Si en ce début de décennie 1790 François Bûchamor déclare enfin sa volonté de se marier à ses parents, c’est aussi le moment qui voit la France révolutionnaire entrer en guerre. Ainsi, un dimanche, le cérémonial de la messe se voit quelque peu bousculé par le « tambour » et l’appel du maire de la commune à s’engager pour défendre la Révolution. L’occasion pour François Assollant de nous présenter longuement l’église de Néoux, et d’inscrire son récit dans une sorte d’intemporalité, de permanence des choses…

L’église de Néoux constitue un véritable repère à de multiples occasions du récit, notamment lors du premier retour au foyer de François Bûchamor après cinq ans de guerre.

L’aîné de la famille choisira de s’engager, pour son honneur, certes, mais surtout pour celui de son nom, de sa famille, bien que son frère puîné, Jean, se soit déjà engagé la veille lors de la foire de Crocq où la nouvelle de la guerre a suscité la vive réaction du maire et des citoyens :

Le maire se mit à chercher ses lunettes. On lui arrache la dépêche. On la lit tout haut. Voici ce qu’elle disait : Que la patrie est en danger et que tous les citoyens sont appelés aux armes ! Que les Prussiens ont passé le Rhin, qu’ils marchent sur Paris.

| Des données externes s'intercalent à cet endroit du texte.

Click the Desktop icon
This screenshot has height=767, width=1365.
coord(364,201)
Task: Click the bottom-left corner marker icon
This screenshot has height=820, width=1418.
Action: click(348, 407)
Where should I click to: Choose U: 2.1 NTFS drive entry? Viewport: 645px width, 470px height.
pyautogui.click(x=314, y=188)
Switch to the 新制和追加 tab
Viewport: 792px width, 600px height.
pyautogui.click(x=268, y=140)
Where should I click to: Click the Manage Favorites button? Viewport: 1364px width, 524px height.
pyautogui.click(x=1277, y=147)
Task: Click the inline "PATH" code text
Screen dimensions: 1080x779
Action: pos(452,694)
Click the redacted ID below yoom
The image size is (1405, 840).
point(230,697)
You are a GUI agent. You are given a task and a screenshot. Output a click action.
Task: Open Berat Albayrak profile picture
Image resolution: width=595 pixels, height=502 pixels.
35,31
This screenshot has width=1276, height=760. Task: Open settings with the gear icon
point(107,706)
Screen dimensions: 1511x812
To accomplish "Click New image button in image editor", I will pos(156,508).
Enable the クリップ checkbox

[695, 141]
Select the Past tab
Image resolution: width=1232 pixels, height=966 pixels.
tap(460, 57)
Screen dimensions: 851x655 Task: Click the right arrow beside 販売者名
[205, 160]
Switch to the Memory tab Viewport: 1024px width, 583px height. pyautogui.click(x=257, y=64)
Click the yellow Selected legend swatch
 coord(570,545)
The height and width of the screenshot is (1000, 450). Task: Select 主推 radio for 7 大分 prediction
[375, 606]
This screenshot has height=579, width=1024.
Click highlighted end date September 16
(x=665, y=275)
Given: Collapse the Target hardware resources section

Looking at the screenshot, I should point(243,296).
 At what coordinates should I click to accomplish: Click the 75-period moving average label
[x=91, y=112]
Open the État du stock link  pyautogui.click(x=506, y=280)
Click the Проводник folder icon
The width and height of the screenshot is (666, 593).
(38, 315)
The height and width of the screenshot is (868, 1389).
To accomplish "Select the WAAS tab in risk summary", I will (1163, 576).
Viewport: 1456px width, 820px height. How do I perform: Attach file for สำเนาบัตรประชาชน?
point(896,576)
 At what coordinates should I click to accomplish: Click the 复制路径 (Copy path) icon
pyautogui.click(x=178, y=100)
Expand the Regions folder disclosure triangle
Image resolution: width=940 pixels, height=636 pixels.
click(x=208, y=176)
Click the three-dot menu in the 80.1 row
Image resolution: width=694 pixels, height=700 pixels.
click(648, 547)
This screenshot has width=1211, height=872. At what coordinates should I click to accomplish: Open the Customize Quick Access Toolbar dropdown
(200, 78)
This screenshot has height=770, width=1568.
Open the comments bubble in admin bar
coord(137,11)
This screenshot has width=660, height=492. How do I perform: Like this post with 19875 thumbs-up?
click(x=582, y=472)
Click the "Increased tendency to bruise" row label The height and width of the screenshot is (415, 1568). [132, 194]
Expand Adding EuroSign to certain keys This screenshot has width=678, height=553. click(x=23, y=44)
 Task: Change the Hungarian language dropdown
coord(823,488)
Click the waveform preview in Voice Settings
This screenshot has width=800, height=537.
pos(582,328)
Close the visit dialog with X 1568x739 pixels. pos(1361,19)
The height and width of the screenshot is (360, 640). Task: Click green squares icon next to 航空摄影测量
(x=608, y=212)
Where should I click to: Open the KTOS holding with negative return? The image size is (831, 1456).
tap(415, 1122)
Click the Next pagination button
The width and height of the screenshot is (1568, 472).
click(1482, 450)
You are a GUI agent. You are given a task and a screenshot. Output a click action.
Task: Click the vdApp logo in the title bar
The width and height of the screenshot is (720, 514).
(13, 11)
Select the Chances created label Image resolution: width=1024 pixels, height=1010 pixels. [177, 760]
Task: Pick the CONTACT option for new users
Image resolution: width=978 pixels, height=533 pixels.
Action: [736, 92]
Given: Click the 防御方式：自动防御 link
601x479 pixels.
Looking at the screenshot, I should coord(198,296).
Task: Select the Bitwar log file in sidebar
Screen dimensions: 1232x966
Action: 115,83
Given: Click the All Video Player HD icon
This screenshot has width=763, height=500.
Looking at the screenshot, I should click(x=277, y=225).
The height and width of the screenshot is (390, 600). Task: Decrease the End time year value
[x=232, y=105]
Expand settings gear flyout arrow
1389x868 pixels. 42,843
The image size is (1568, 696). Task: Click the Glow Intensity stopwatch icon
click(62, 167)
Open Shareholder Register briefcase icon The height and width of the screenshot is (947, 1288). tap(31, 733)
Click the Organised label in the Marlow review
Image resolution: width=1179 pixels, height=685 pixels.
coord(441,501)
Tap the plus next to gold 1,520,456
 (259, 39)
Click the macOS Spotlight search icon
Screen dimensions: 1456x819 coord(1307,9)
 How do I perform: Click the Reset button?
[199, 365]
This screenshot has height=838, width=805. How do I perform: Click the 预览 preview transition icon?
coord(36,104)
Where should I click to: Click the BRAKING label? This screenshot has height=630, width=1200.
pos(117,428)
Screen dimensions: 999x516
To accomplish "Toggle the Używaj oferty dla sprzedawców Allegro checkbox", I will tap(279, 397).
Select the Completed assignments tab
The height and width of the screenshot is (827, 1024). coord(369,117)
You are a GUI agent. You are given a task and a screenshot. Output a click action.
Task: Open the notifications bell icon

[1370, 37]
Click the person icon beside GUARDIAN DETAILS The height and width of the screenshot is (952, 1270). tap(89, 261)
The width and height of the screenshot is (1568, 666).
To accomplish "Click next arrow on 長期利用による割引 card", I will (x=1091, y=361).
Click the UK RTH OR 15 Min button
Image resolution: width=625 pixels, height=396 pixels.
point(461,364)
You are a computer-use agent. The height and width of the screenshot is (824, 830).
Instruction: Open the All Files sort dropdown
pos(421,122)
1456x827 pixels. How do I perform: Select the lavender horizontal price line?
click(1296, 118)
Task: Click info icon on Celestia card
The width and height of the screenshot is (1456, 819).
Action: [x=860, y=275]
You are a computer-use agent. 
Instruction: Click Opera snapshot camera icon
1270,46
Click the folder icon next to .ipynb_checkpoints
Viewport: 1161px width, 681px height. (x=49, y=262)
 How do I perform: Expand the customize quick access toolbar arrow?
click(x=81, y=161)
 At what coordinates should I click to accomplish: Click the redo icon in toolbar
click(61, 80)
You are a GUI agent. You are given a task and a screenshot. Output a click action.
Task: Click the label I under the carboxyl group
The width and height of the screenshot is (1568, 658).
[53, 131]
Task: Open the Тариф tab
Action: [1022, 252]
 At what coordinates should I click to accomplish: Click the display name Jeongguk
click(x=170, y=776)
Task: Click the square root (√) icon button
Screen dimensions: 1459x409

Tout le monde disait : Ah ! les gueux!. Qu’ils viennent donc ici. On les recevra à coups de fourche. Le maire va chercher son écharpe, fait venir le tambour de la commune, fait battre la générale, rassemble la garde nationale et le conseil municipal, affiche lui‐même le décret de l’Assemblée nationale, pose une planche sur deux tonneaux, une plume, de l’encre et du papier sur la planche. Tout ça a été fait en un quart d’heure. Pendant ce temps le tambour battait toujours la générale. […]

A la fin, quand il a vu que nous étions aussi serrés autour de lui que des épis de blé dans un champ, il a fait signe au tambour de s’arrêter, il a lu le décret de l’Assemblée, et il a dit qu’on allait inscrire les braves citoyens qui voulaient donner leur vie pour la patrie.

Alfred Assollant, François Bûchamor, Éditions Garnier, « Classiques populaires », 1978, 33.